# What is expected:
What you produce should match the records below precisely, except that images are removed.

Collected data
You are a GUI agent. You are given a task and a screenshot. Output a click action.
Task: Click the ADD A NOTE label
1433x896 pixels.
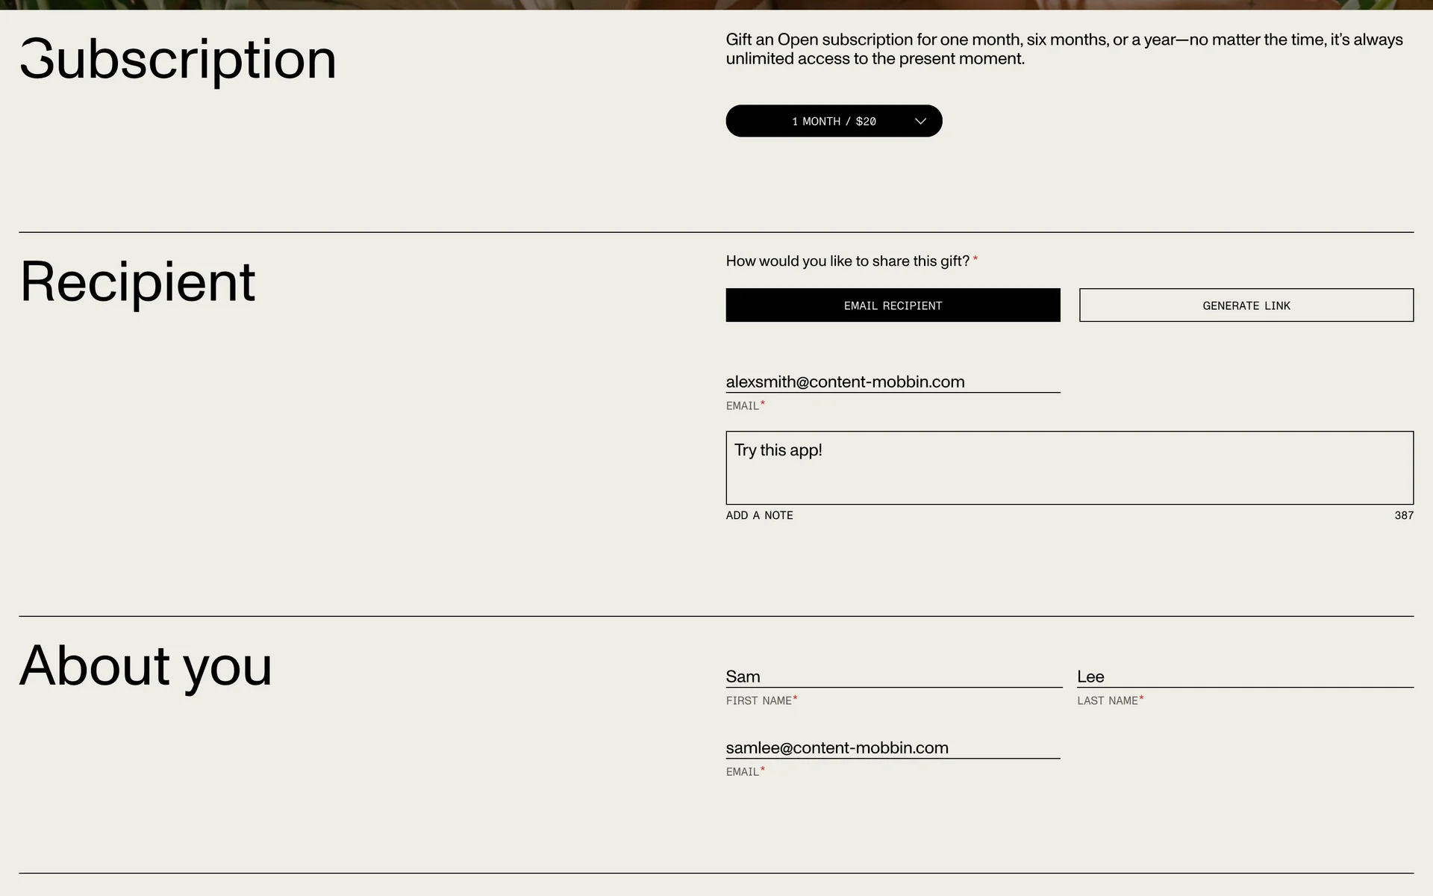[759, 515]
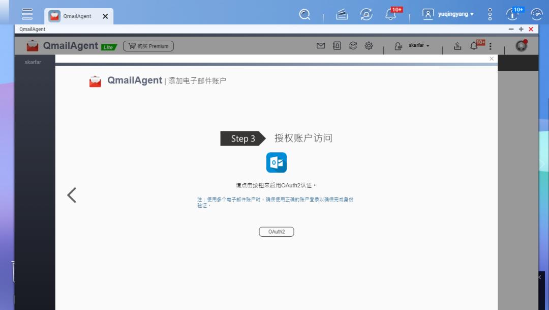Open the three-dot more menu in QmailAgent
The height and width of the screenshot is (310, 549).
[x=490, y=45]
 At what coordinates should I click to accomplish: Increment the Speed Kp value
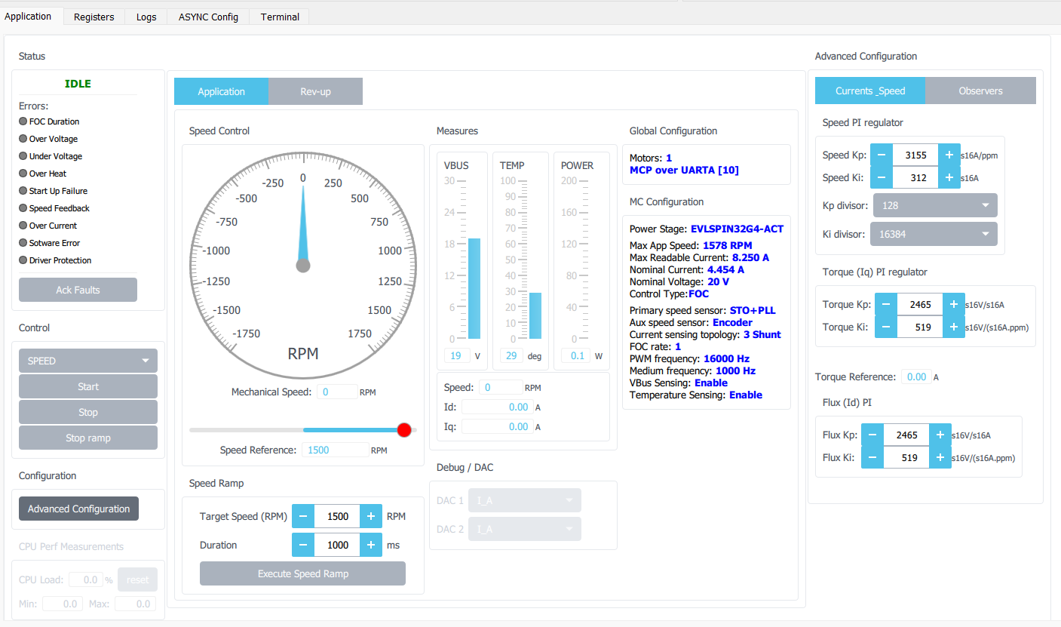point(949,155)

# Completed exercise:
You are a GUI agent. You are given a task and a screenshot. Output a click action.
Task: Click the ADD A NOTE label
1433x896 pixels.
[759, 515]
Open the three-dot more menu in QmailAgent
The height and width of the screenshot is (310, 549).
[x=490, y=45]
 At what coordinates should I click to accomplish: Increment the Speed Kp value
point(949,155)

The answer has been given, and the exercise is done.